Ron Burgundy is taking his talents from the small screen to the written word. (Paramount Pictures)
Ron Burgundy was put on this earth to have salon quality hair and read the news, but he's also here to write his own autobiography.
That's right, everybody's favorite anchorman has inked a deal with Crown Archetype to publish the story of his life, written by none other than himself, in the masterfully titled "LET ME OFF AT THE TOP!: My Classy Life and Other Musings." And the book drops on Nov. 19 — just enough time to be up-to-speed on Burgundy's life ahead of the Dec. 20 release of the "Anchorman" sequel.
Watch the 'Anchorman 2: The Legend Continues' Theatrical Trailer here:
If you don't want to burst your Burgundy bubble, stop reading now. But for the rest of you, alas, Ron Burgundy is a mere fictional character played by Will Ferrell, memorably so in "Anchorman: The Legend of Ron Burgundy," and also in the upcoming sequel.
Burgundy joins a relatively short list of fictional characters who have "written" books. Those include "I'm Good Enough, I'm Smart Enough, and Doggone It, People Like Me!" by Stuart Smalley (a "Saturday Night Live" character played by comedian/politician Al Franken in the '90s), the "America" series by Stephen Colbert (the ultra conservative pundit played by comedian Stephen Colbert), and "Travels with Pee-wee" by Pee-wee Herman (the comic character played by comedian Paul Reubens). The character Roger Sterling from AMC's "Mad Men" also wrote an autobiography, the brilliantly titled "Sterling's Gold," which has apparently been published (although without any actual input from actor John Slattery).

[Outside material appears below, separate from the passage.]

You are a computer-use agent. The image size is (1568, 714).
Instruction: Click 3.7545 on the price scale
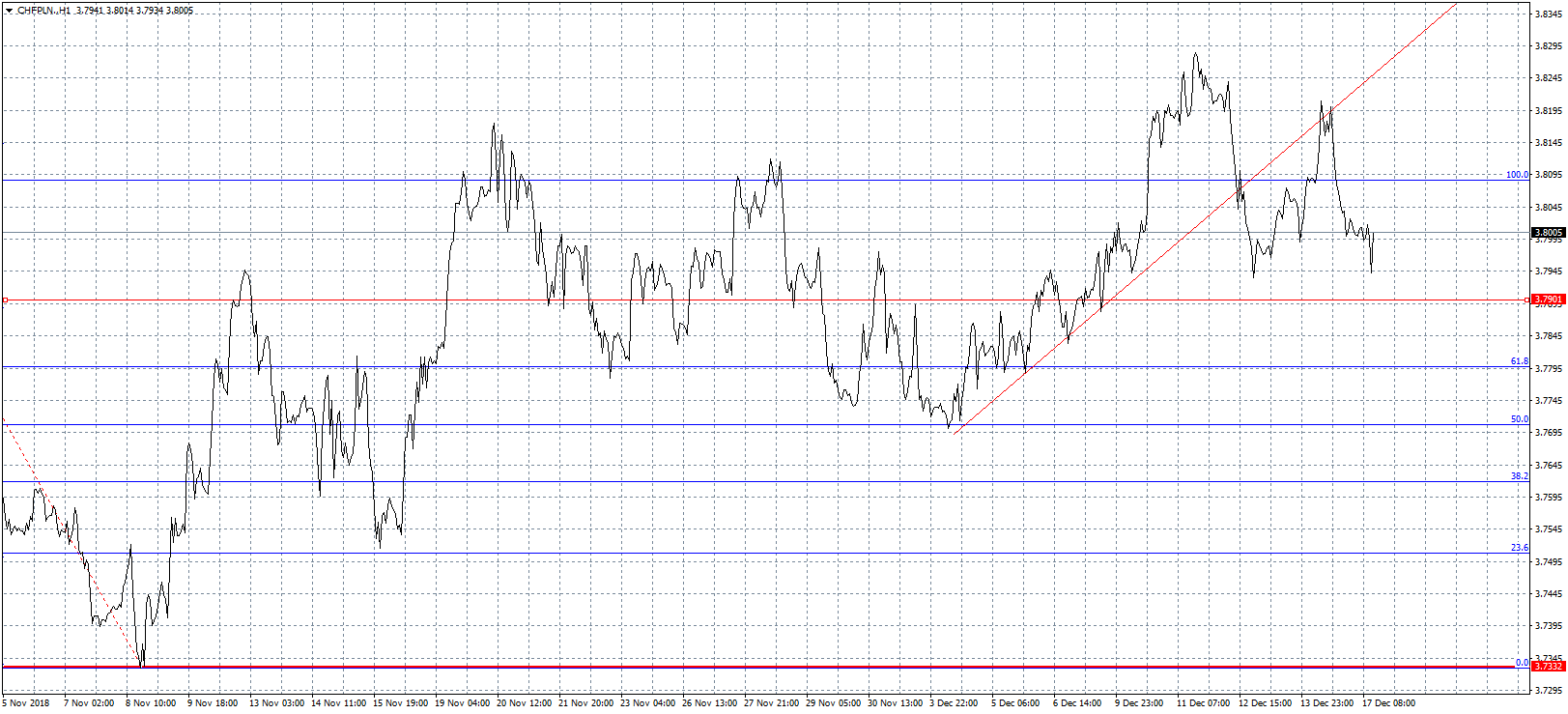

Though we don't yet know exactly who's the actual voice behind Burgundy's book, for Ferrell, this isn't the first time that his film work has crossed into the literary realm: The 2006 dramedy "Stranger Than Fiction" featured Ferrell's performance as a man realizing that his life is being written as a narrative in real time by a mysterious disembodied voice. Still, he's generally kept his comedic talents in the realm of live performances ... until now.
We can't wait to hear what sordid secrets Ron Burgundy will share in his autobiography. What kind of hairdryer does he use? Where does he get his suits tailored? How is it that he's so good at reading the news? Guess we'll have to wait until November to find out (and then watch the film in December to see what happens next).